Can you rewrite the listing below with every "dropdown" replaced by "menu" and everything else unchanged? Leave out the pictures.

> **Element and text location data**

--- begin ---

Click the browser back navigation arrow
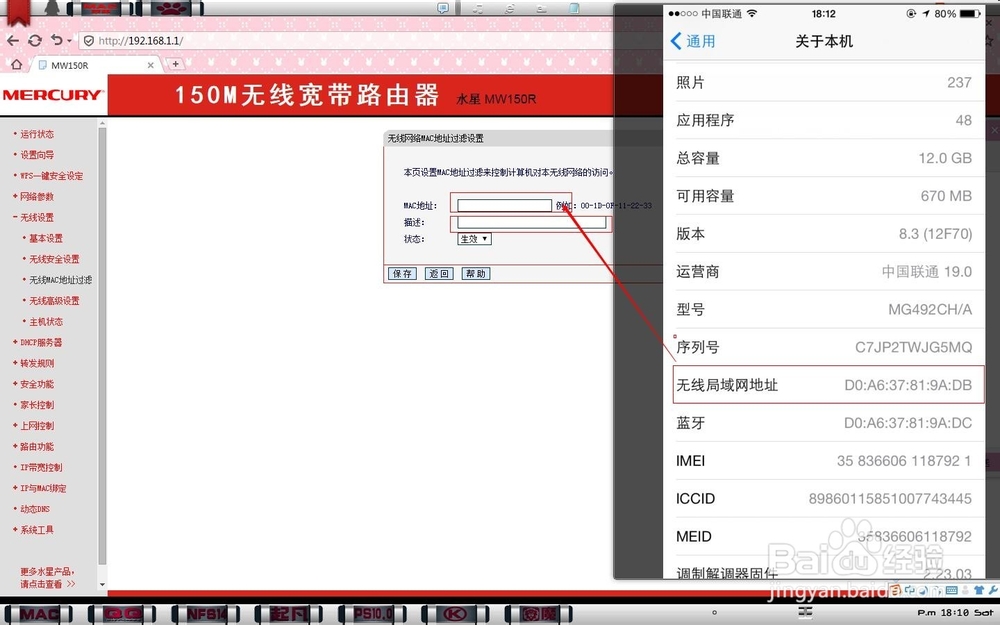Viewport: 1000px width, 625px height. coord(13,41)
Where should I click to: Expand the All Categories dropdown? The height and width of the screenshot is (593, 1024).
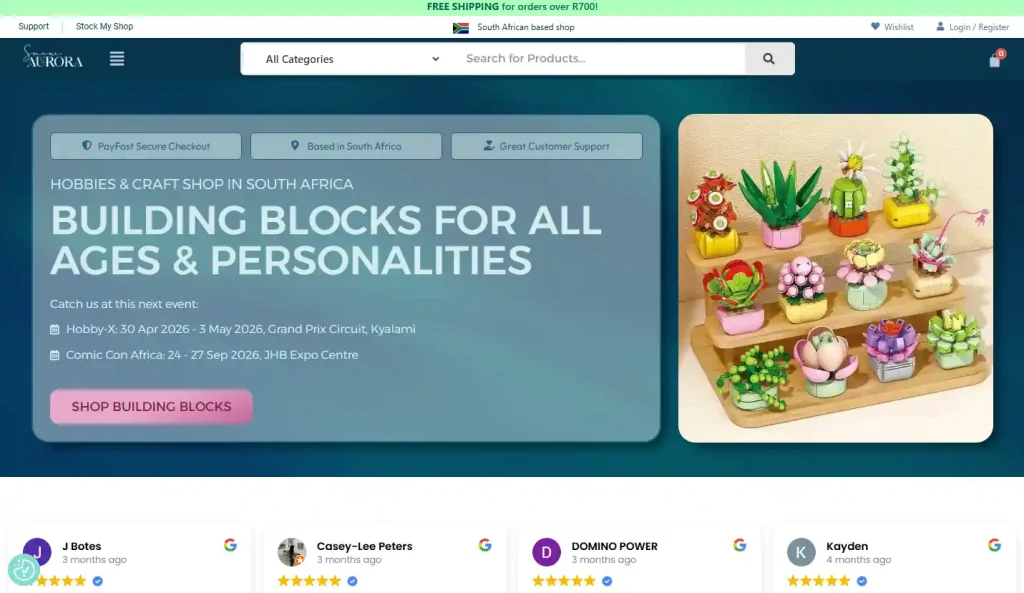[353, 59]
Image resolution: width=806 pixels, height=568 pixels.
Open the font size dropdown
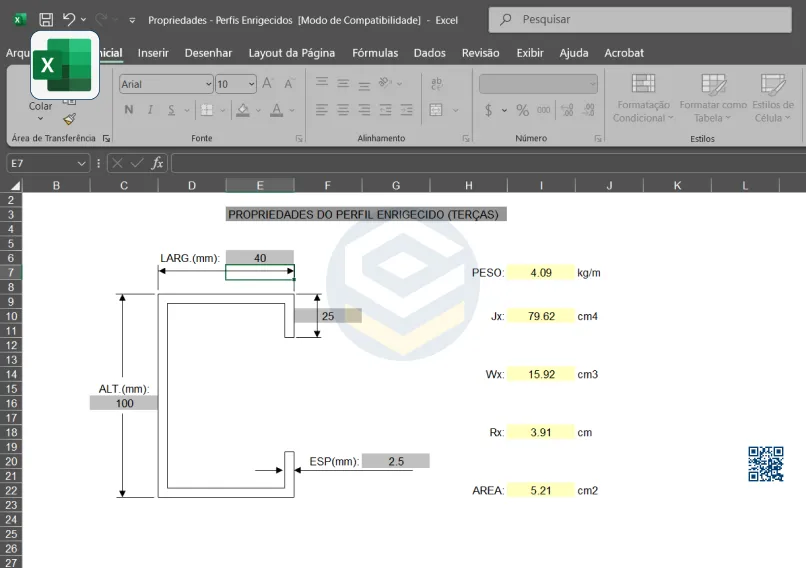(250, 84)
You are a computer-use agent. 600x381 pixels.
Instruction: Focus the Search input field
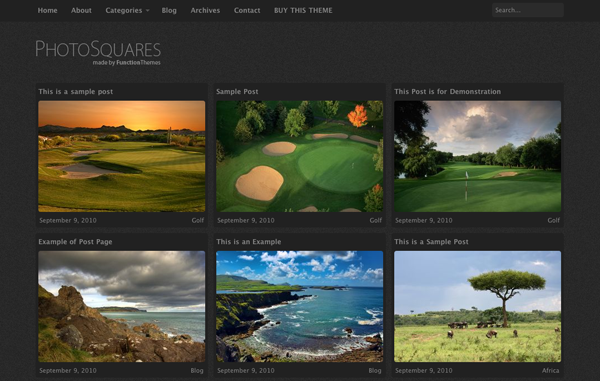(x=528, y=10)
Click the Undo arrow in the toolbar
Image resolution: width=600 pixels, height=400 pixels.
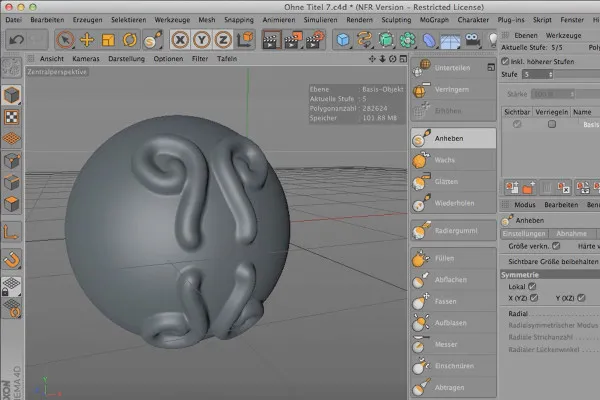click(x=17, y=40)
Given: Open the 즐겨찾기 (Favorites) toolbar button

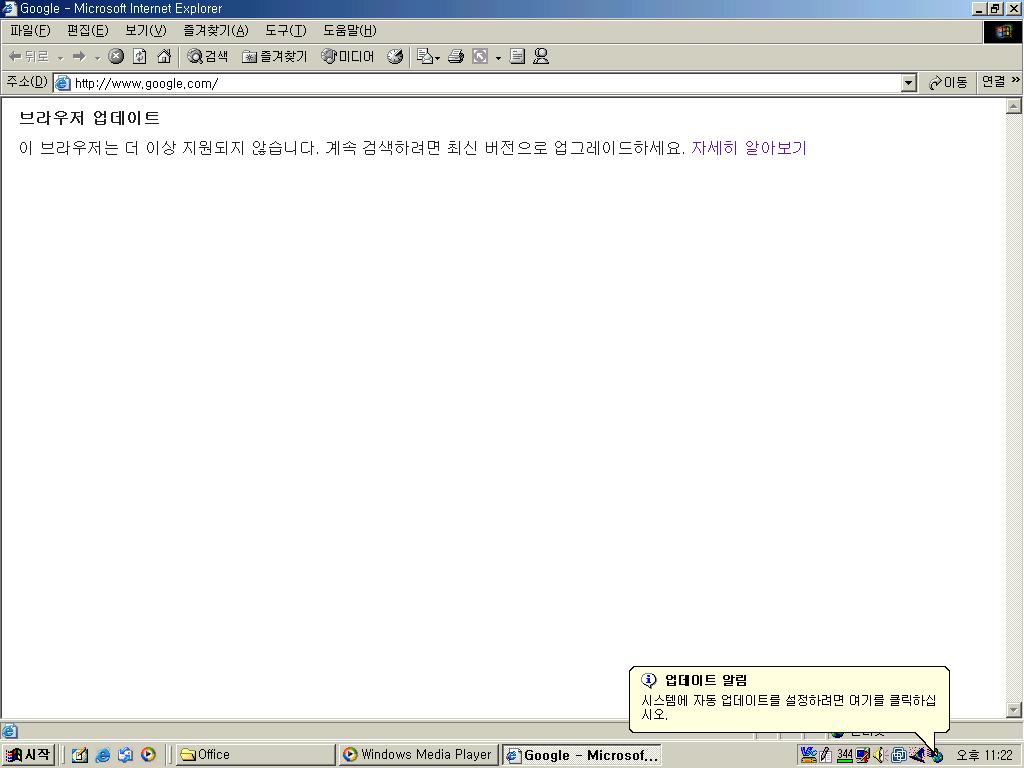Looking at the screenshot, I should [275, 57].
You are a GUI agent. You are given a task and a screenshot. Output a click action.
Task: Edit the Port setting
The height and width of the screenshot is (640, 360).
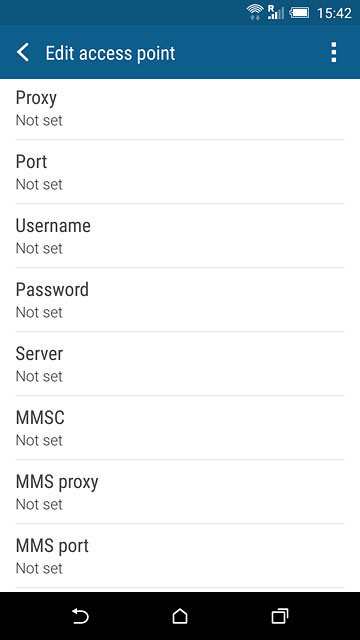click(180, 171)

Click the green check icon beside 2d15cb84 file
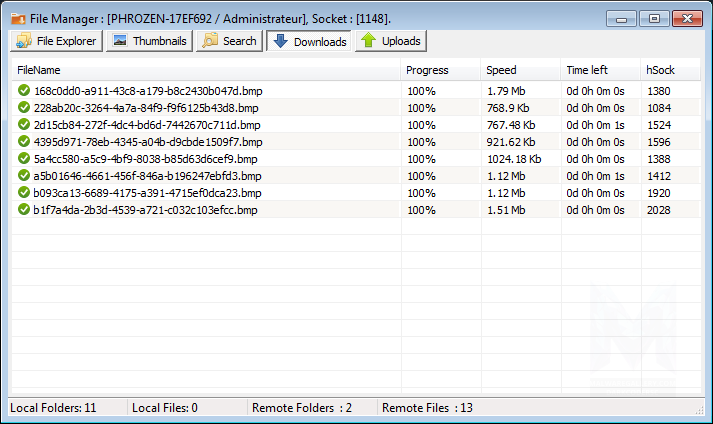click(24, 125)
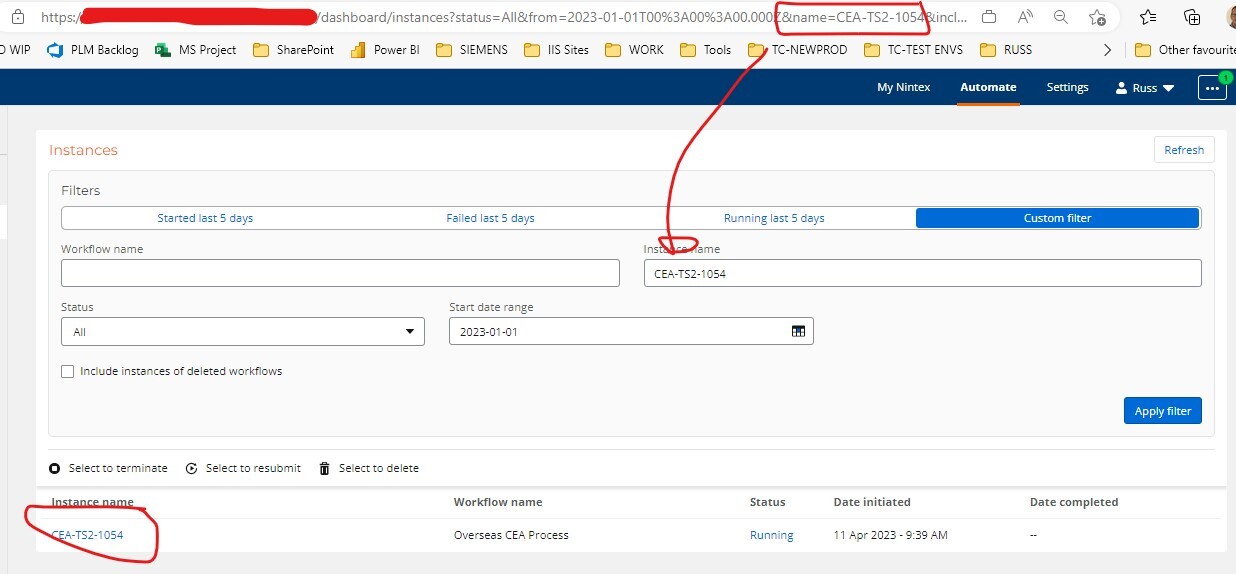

--- end ---

> **Output**
Click the browser back navigation arrow
Viewport: 1000px width, 625px height. coord(13,41)
Where should I click to: Expand the All Categories menu? The height and width of the screenshot is (593, 1024).
[353, 59]
Image resolution: width=806 pixels, height=568 pixels.
Open the font size menu
(250, 84)
You are a computer-use agent. 600x381 pixels.
Instruction: Focus the Search input field
(x=528, y=10)
Click the Undo arrow in the toolbar
Image resolution: width=600 pixels, height=400 pixels.
click(x=17, y=40)
Given: Open the 즐겨찾기 (Favorites) toolbar button

Looking at the screenshot, I should [275, 57].
You are a GUI agent. You are given a task and a screenshot. Output a click action.
Task: Edit the Port setting
The height and width of the screenshot is (640, 360).
click(180, 171)

Click the green check icon beside 2d15cb84 file
click(24, 125)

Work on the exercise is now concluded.